§ WHAT TO WORK ON:
Could you output every record again, exactly as given?
= = = =
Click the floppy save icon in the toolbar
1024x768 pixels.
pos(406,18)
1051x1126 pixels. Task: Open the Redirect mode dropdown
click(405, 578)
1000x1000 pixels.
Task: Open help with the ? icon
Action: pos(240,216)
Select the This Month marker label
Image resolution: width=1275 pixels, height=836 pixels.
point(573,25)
= = = =
§ ANSWER FOR THE TASK:
Click the floppy save icon in the toolbar
1024x768 pixels.
pos(406,18)
1051x1126 pixels. Task: Open the Redirect mode dropdown
click(405, 578)
1000x1000 pixels.
Task: Open help with the ? icon
Action: pos(240,216)
Select the This Month marker label
Image resolution: width=1275 pixels, height=836 pixels.
point(573,25)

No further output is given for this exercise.